| teenybuffalo ( @ 2009-06-01 13:23:00 |
| Entry tags: | books, movies, peter lorre, zombies |
"Merely admiring myself. I am an author." "You look it. Move along."
Oh, right--I promised you Crime and Punishment and zombies, didn't I? Well, for anyone who was puzzled by my last entry, this is what I meant to address.
At the end of the story, Raskolnikov is in Siberia working out his sentence. (I liked how he almost chickened out of confessing, when the only witness died, and yet he saw Sonia watching him and couldn't bear to disappoint her. Hello, Miss Moral Compass.) And he's hanging around in the penal colony, doing his work and stumbling through his life from day to day and paying his debt to society, but he still despises that society and can't make himself admit a reason why he should be sorry for anything he's done.
Then he gets sick and has a fever for several days. While he's ill he has a prolonged nightmare, in which a plague sweeps across the world. This plague makes its victims lose all their ability to cooperate with one another, form societal units, have loyalties, or care about anyone besides themselves. Civilization collapses, people starve where they stand, drop dead of sickness, struggle on in a bleak and uncaring world and then die alone. People try to band together for mutual protection, but as everyone is infected by this point, they can't make themselves stick to their intentions, and they wind up fighting pointlessly or wandering apart. Roving infectees stumble across Europe, and kill and eat each other when they can. The whole human race dies out.

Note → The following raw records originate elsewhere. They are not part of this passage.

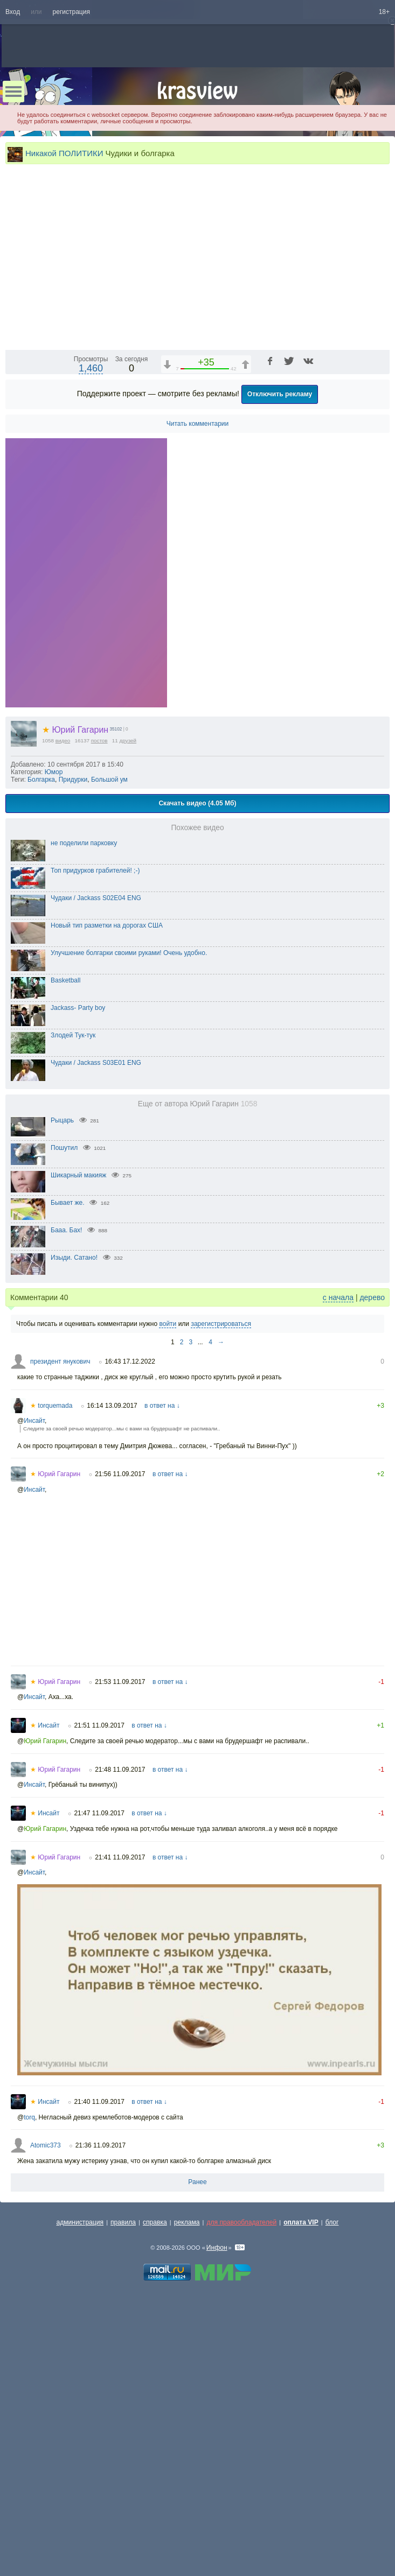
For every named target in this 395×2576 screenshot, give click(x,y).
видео (63, 1015)
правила (123, 2497)
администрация (80, 2497)
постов (99, 1015)
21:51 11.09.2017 (99, 2000)
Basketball (65, 1255)
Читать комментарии (198, 698)
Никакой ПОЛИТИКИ (64, 153)
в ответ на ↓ (162, 1680)
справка (155, 2497)
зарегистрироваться (221, 1598)
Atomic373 (45, 2420)
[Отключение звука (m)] (330, 614)
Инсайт (34, 1695)
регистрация (71, 12)
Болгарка (41, 1054)
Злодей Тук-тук (73, 1310)
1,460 (91, 642)
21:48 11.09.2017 (120, 2044)
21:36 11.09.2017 (100, 2420)
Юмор (54, 1046)
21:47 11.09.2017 (99, 2087)
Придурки (73, 1054)
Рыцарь (62, 1395)
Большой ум (109, 1054)
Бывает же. (68, 1477)
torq (29, 2392)
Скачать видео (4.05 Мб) (197, 1078)
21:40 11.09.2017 (99, 2376)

At this point, Raskolnikov wakes up and is horrified, and decides to be a better person. Now, if the dream occurred in a work by a lesser writer, I'd call it a heavy-handed piece of moral-pointing. Dostoyevsky's a good enough writer, though, that I didn't think of it as a falling anvil of morality. For one thing, it's put into Raskolnikov's subconscious, and the realization is very much his, so much that I forgot it was the author's point as well. For all the parodic psychoanalytic twaddle-speak from some of the characters early in the book, the author has a good grip of the way people's minds work. For another thing, we've had enough reminders that Raskolnikov's conscience bothers him throughout the book, that it feels right that finally he would give in to himself. Eventually, he had to crack. His own subconscious is hitting him over the head with the cluehammer.
Now, I know that the dream is about Raskolnikov telling himself "What would the world be like if we all thought we were Nietzhean supermen?" And I know there was no such thing as the Zombie Apocalypse in Dostoyevsky's time. But doesn't Raskonikov's dream remind you of a zombie movie? 'Tis said, they eat each other. It's got all the elements--a mysterious plague, roving dehumanized people who feel entitled to eat you up, desperate struggles to survive by refugees who can't really cooperate after all. Zombie stories are what all the cool people are writing these days; I wonder if anyone else has ever put this in fiction.
And on a completely different note, I've been watching excerpts from the 1935 Crime and Punishment with Peter Lorre as Raskolnikov, and it looks... well... bizarre. The way that a really uneven Film Of The Book can be disturbing and yet fun. They seem to have packed it down from a long, sprawling moral drama into a short, fast-moving thriller. The old pawnbroker gets a lengthy scene that makes us hate her--y'know, so we won't feel bad when Raskolnikov gives her the chop. And I think they try to give Raskolnikov a clearly-defined motivation, give him a lot more fun stuff to do, and generally remake him into the kind of antihero you can laugh and cry with, instead of the depressed young lump of misery from the book. Of course, he's also played by Peter Lorre, so he has to have a chance to play with people's lapels and invade their personal space. I'll suspend complete judgment until I've watched the whole film in order, but so far it looks misguided but fun.
You have to watch this one sequence. If you have ever read Crime and Punishment, please, please watch this. It's wonderful. It's so wrong, but I love it so much. The scene in the book bears no resemblance to this one at all, but, you know? That doesn't matter. They ought to have done all this in the book. It's like Dostoyevsky as played by Harpo and Zeppo Marx.